Room temperature Organic Exciton-Polariton Condensate in a Lattice
Marco Dusel, Simon Betzold, Oleg A. Egorov, Sebastian Klembt, Jürgen Ohmer, Utz Fischer, Sven Höfling, Christian Schneider
TL;DR
The work demonstrates a flexible, ambient-condition platform for room-temperature organic exciton-polaritons in a one-dimensional lattice, addressing the cryogenic limitations of traditional polariton systems. By embedding fluorescent protein gain material (mCherry) in hemispheric microcavity traps and enclosing them in high-reflectivity DBRs, the authors realize a strong-coupling system with a robust bandstructure and observable Bloch bands ($E_R$ on the order of $240\,\mathrm{meV}$). They show controlled loading of the condensate into lattice modes with distinct orbital symmetries and observe a self-localized gap-soliton state driven by the interplay of nonlinear interactions and negative effective mass, supported by an open-dissipative Gross-Pitaevskii modelling framework.

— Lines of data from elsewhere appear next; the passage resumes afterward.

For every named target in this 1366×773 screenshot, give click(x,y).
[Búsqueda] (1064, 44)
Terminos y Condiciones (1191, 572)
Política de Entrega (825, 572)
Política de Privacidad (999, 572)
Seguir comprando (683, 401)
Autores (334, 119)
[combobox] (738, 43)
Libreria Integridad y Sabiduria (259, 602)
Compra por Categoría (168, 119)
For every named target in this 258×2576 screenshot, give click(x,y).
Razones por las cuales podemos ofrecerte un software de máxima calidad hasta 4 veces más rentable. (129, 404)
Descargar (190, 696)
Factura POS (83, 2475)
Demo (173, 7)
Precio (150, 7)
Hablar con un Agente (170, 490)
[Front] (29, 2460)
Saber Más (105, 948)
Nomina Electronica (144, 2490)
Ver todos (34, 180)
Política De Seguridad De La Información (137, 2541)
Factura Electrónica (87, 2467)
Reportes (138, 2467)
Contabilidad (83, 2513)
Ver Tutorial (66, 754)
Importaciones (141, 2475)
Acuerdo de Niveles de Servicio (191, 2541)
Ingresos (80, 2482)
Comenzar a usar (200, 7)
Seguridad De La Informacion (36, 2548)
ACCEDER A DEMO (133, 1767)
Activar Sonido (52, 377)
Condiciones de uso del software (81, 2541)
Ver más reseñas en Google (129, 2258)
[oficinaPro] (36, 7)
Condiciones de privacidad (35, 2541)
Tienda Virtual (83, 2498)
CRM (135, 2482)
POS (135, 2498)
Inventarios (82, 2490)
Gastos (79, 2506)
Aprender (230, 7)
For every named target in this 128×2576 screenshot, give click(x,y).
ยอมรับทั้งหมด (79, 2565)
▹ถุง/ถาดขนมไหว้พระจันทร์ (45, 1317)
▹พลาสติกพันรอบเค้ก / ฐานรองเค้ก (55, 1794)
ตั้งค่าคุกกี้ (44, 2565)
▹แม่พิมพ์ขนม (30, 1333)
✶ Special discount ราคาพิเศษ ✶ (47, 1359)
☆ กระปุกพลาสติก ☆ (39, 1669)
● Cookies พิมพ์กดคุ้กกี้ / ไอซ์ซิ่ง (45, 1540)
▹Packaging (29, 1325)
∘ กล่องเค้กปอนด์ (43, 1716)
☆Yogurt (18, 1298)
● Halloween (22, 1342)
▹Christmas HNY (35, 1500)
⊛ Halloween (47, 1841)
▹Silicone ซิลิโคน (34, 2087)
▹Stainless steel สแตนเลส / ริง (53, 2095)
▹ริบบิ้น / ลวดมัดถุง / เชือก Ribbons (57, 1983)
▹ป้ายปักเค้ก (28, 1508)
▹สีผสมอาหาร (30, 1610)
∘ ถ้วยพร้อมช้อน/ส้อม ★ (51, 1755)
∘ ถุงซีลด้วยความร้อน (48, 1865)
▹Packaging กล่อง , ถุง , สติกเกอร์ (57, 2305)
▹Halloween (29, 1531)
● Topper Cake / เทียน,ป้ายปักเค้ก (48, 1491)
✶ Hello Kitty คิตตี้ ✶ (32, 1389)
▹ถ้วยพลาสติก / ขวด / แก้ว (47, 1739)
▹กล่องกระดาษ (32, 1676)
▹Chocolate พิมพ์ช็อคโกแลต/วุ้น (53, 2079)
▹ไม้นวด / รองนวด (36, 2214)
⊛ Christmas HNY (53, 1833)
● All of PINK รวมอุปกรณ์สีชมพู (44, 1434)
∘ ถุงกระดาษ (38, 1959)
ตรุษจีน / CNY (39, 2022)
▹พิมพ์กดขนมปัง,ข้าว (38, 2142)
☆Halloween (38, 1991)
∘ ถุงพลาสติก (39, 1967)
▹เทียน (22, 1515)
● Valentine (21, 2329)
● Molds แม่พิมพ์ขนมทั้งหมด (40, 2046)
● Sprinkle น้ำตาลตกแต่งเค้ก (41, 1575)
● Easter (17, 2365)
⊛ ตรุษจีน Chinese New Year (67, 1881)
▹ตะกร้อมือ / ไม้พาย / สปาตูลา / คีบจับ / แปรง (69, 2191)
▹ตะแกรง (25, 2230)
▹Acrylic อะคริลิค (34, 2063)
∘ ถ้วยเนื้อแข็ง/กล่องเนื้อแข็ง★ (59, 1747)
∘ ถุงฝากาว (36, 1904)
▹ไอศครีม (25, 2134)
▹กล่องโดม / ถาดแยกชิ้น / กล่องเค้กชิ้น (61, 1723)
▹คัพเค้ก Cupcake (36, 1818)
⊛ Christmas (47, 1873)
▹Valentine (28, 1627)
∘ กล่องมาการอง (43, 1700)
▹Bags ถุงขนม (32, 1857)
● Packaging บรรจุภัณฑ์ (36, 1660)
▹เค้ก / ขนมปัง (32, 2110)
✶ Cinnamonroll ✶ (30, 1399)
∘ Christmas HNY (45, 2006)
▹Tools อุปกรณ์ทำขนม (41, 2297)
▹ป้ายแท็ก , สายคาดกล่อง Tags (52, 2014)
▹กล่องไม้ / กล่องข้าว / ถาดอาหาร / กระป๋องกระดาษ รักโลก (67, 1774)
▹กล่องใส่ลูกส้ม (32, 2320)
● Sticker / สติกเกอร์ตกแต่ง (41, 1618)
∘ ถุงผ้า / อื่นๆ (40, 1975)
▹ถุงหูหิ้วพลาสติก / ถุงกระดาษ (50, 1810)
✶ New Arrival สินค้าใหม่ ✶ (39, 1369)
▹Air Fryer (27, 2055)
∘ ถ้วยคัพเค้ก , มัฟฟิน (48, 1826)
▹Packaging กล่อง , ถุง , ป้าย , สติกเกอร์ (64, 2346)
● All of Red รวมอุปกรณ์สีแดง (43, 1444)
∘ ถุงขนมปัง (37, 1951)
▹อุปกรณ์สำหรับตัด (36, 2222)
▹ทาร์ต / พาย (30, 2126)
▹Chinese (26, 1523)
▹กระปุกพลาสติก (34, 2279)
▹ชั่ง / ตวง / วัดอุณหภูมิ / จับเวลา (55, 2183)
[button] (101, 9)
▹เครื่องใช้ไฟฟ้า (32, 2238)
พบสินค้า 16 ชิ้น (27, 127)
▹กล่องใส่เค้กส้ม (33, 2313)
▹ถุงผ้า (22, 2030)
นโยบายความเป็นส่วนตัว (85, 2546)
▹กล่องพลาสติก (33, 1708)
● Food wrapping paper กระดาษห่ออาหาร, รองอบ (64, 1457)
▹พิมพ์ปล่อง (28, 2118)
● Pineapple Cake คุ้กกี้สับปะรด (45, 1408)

This organic platform offers low cost, tunability, and operation at ambient temperature, enabling on-chip bosonic simulators and potential explorations of topological polaritons and related phenomena.
Abstract
Interacting Bosons, loaded in artificial lattices, have emerged as a modern platform to explore collective manybody phenomena, quantum phase transitions and exotic phases of matter as well as to enable advanced on chip simulators. Such experiments strongly rely on well-defined shaping the potential landscape of the Bosons, respectively Bosonic quasi-particles, and have been restricted to cryogenic, or even ultra-cold temperatures. On chip, the GaAs-based exciton-polariton platform emerged as a promising system to implement and study bosonic non-linear systems in lattices, yet demanding cryogenic temperatures. In our work, we discuss the first experiment conducted on a polaritonic lattice at ambient conditions: We utilize fluorescent proteins as an excitonic gain material, providing ultra-stable Frenkel excitons. We directly take advantage of their soft nature by mechanically shaping them in the photonic one-dimensional lattice. We demonstrate controlled loading of the condensate in distinct orbital lattice modes of different symmetries, and finally explore, as an illustrative example, the formation of a gap solitonic mode, driven by the interplay of effective interaction and negative effective mass in our lattice. The observed phenomena in our open dissipative system are comprehensively scrutinized by a nonequilibrium model of polariton condensation. We believe, that this work is establishing the organic polariton platform as a serious contender to the well-established GaAs platform for a wide range of applications relying on coherent Bosons in lattices, given its unprecedented flexibility, cost effectiveness and operation temperature.